Barnes & Thornburg LLP has refiled a lawsuit in Texas state court claiming Sanders owes roughly $170,000 in unpaid legal fees after the firm previously dismissed a federal case without prejudice in May. The firm says the unpaid balance comes from work tied to Sanders’ bankruptcy case and related litigation, after the attorney handling his matters left Barnes & Thornburg and moved to another firm. In the new complaint, Barnes & Thornburg says, “Despite Mr. Sanders’s clear duty to pay the Outstanding Debt, he has refused to pay Plaintiff, and Mr. Sanders’s account remains unpaid.”
That makes the latest filing more than a billing dispute. It lands while Sanders is already trying to navigate Chapter 7 bankruptcy, which he filed in October 2023 while carrying more than $11 million in debt. The biggest piece of that debt traces back to John Darjean, a former Dallas school security guard who sued Sanders over a 2015 altercation.

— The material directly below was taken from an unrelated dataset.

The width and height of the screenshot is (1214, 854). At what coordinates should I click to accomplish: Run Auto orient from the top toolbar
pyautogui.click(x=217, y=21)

Sanders has maintained he acted in self-defense, but after he did not appear for trial in 2022, Darjean secured an $11.89 million default judgment.
From there, the case turned into a full financial autopsy. Darjean is challenging Sanders’ attempt to wipe out the judgment in bankruptcy court, arguing the debt should not be discharged. Court records show the bankruptcy fight is active in Colorado federal bankruptcy court under Darjean v. Sanders.
Meanwhile, the pressure has spread beyond the original judgment. A bankruptcy trustee has pursued claims involving disputed NIL-related transfers, and Mercedes-Benz recently sought permission to repossess Sanders’ vehicle, alleging he was more than $9,000 behind on payments. Mercedes later dropped that repossession attempt, but the filing still added to the public picture of a case where every financial move is getting attention.
For Sanders, the issue is no longer one lawsuit from his teenage years. It is the pileup: a multimillion-dollar judgment, bankruptcy scrutiny, disputed business money, luxury-car debt drama, and now a revived attorney-fee case. The courtroom has become the place where his past, finances, and future all keep colliding.